YOUR INSTRUCTIONS:
The result should consist solely of the line containing "You are a computer-use" and the lines that follow it below, each reproduced exactly, the last line included.

======== RECORDS FOR PROCESSING

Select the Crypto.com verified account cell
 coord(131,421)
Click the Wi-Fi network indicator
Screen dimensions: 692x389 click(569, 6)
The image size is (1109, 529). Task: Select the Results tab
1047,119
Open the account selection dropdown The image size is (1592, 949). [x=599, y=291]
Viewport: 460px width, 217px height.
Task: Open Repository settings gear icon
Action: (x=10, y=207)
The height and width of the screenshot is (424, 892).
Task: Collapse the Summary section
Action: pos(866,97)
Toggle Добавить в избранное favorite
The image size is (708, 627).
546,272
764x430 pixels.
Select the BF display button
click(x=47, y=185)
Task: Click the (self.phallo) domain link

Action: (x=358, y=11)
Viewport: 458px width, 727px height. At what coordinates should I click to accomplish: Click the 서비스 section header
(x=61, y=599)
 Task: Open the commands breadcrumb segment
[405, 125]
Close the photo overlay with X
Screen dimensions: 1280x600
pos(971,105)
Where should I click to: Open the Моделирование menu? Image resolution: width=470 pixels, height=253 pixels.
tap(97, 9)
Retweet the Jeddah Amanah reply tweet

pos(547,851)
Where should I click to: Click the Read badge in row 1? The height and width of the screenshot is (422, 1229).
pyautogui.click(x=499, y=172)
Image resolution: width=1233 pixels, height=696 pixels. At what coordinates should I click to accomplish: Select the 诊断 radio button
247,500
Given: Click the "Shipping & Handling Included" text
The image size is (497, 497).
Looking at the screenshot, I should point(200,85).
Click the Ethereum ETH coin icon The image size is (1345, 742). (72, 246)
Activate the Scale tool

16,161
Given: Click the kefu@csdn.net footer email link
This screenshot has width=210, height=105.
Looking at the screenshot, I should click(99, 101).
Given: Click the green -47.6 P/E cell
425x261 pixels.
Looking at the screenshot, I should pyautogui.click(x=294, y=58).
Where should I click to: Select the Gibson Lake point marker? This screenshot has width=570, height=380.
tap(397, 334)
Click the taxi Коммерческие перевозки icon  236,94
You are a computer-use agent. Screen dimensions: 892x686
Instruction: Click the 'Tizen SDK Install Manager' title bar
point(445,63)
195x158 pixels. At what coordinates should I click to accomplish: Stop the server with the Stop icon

================

TASK ANSWER:
You are a computer-use agent. Screen dimensions: 892x686
Instruction: Click the 'Tizen SDK Install Manager' title bar
point(445,63)
195x158 pixels. At what coordinates should I click to accomplish: Stop the server with the Stop icon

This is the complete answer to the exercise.